J. me reçoit dans sa maison de campagne, mais couverte de paillettes quand même. Moi aussi, j'ai mis mes plus beaux habits (enfin, les nouveaux), mais plus pour plaire aux adolescents... Maintenant, j'écoute sur le banc devant la maison, au milieu du village, en face de la fontaine tarie d'"eau non potable". J'écoute J. faire ses gammes au piano tandis que de l'autre côté (de la maison) hurlent à grosses voix les adolescents comme dans un film de Jean-Luc Godard. Maintenant, les cloches. Maintenant, la voiture qui passe à allure lente (les occupants me regardent) efface tout. Puis c'est l'enfant au T-shirt jaune et au casque bleu qui dévale la pente en vélo en sifflant - et la remonte - tandis que les cloches balancent à toute volée (sept heures), effaçant définitivement, dirait-on, les adolescents et enfouissant dans le coton le piano de J. Oh, à propos, la fontaine n'est pas tarie, il y a un robinet qu'il suffit de tourner. J'ai cru ça parce qu'on a mis des fleurs dans les bassins adjacents (les lavoirs). Il y a des animaux qui entourent le village : des cochons en haut, des vaches à droite, blanches et prenant la lumière rasante et fraîche. De l'autre côté, une vierge sur son piédestal a la même couleur (absence de) et regarde la vallée, la plaine en direction de Rome.

Caché en Bourgogne

Je suis dans une maison, une maison nouvelle. C’est la Bourgogne, ça regarde le paysage, il y a du bon vin. Je suis seul, J. et B. sont partis chercher les enfants, je suis seul avec la chatte et son petit d’une semaine.
Je suis frustré d’avoir laissé Frankenstein.

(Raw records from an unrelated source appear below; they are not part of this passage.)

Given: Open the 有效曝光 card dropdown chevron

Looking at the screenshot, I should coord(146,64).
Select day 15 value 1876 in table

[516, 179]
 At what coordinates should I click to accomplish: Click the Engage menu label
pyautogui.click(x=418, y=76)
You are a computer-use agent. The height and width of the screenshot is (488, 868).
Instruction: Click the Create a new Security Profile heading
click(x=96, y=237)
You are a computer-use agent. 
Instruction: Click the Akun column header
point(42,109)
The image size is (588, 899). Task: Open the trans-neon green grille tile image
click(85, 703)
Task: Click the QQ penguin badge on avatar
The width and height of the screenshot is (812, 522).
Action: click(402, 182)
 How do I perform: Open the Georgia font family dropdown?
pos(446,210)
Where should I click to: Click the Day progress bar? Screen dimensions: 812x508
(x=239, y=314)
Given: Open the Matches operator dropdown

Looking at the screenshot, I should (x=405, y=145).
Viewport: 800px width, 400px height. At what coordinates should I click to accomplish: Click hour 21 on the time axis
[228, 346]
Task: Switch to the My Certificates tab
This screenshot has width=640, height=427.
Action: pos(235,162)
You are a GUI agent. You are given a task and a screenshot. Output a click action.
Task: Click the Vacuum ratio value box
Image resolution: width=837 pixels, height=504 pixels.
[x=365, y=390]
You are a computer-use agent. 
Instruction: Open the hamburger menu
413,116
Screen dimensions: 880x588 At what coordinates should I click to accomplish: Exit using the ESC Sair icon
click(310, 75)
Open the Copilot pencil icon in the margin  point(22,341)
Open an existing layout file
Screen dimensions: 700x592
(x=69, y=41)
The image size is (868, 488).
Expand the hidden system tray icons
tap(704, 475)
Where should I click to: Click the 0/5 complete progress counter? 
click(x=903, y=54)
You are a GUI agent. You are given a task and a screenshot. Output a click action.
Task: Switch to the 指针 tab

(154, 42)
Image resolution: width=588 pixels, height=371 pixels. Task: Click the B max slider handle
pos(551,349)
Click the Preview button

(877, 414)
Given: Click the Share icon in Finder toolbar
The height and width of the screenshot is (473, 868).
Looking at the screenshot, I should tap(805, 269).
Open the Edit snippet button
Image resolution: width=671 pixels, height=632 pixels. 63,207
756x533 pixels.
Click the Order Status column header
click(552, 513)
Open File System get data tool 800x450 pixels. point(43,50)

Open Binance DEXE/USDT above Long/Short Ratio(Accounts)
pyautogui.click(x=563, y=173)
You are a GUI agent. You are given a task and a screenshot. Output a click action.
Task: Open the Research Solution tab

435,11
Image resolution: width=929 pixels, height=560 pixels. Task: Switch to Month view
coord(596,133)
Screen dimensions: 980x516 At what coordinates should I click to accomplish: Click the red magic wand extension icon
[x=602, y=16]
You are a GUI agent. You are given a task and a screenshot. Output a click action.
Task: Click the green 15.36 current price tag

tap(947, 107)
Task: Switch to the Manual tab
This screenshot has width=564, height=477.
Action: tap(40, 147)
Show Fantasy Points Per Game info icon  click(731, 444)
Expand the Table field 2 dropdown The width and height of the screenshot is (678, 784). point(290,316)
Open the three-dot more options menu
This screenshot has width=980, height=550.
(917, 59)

Comme nous devons l’être tous. Le spectacle – très cher : vingt-cinq milles euros une représentation, vingt-six personnes à déplacer, cent cinquante nuits d’hôtel pour Salzbourg – le spectacle ne sera pas repris. Il n’a pas intéressé le public ou la critique. C’est un cas étrange. Non pas qu’il ne marche pas, ça arrive et il y a toutes les raisons d’analyser pourquoi, non, ce qu’il y a d’étrange (et de paradoxal), c’est à quel point nous avons eu du plaisir à être ensemble, toute l’équipe, spécialement à Salzbourg.
Il y a un livre de Virginia Woolf qui traîne. Un recueil de lettres : Ce que je suis en réalité demeure inconnu. J. a proposé, quand je suis arrivé, de nous en lire à haute voix, à B. et à moi. Quel cadeau ce serait !
Sur la terrasse, on a déjà parlé de Vincent Macaigne, de Bibi la truie, des dindons, de Marie-Thérèse Allier, de Marlène et de Jonathan (prononcer à l’anglaise), de la situation politique, du pape et des catholiques (à propos des Roms), de Charles Dickens, des enfants, de la maison, du vin, de projets fugaces et durables, de rien ; dans la voiture, on avait parlé de Mamie Zinzin, des enfants, de la région, de la souffrance et de thérapies, de la maison, de la prise d’otage (à propos de la maison) et de chantage au suicide de la mère de J. au moment du choix de la maison, du petit cirque, des esthéticiennes du village de Givry, du rôti, des bouchers, de l’équitation (aller chercher les enfants), d’Angelina Jolie, de Jean-Marc Adolphe et du Skite de Caen ; dans la maison, quand on est arrivé, on a parlé de la maison, de la chatte et de son petit, des autres morts de malformation, des pleurs des adolescents, de comment m’appellent les adolescents ("le metteur en scène des strip-teases") et J. a dit cette phrase que j’ai notée : "Ma théorie, c’est que c’est tes partenaires qui t’apprennent à jouer ; or je dois vous dire que le plus grand partenaire qui m’ait appris à jouer, c’est Bibi la truie."
Au cœur d’un petit village, des chambres immenses.

Hors-la-loi

Vincent raconte comment il a vécu un suicide dans le métro, il y a quelques années. Une femme, qu'il avait remarquée, en entrant dans la station, "au comportement étrange", avec des lunettes noires, s'est jetée, au dernier moment, devant la rame qui arrivait. Le cri d'horreur des gens amassés en même temps que leur détournement - et le bruit, comme de bois qu'on casse. Personne n'était allé "voir" ensuite. Les gens étaient lentement sortis de la station en état de choc. Lentement "gagné la sortie" en état de choc.
P. est dans un train de banlieue, E. a fait une tentative de suicide (médicament). P. ne voit pas de solution, de perspective ouverte. La mère de E. va venir la chercher, mais "haine de la mère".
C'est difficile de vivre avec la haine de la mère. C'est rare. (Surtout pour une fille.) Jean-Luc La Verna écrit sur Facebook :
"Le 24 août, je pense irrémédiablement à ma mère et j'espère qu'elle en chie grave."
C'est écrit très vite, avec des fautes d'orthographe, mais cette pensée n'est pas hasardeuse. Jean-Luc est le seul que je connaisse qui arrive à (sur)vivre avec, dans cette haine - absolue - de la mère.

C'était lui



Arié (van Egmond) me demande, comme souvent, un "raccord". Mais, cette fois, la dernière, j'ai l'idée de photographier.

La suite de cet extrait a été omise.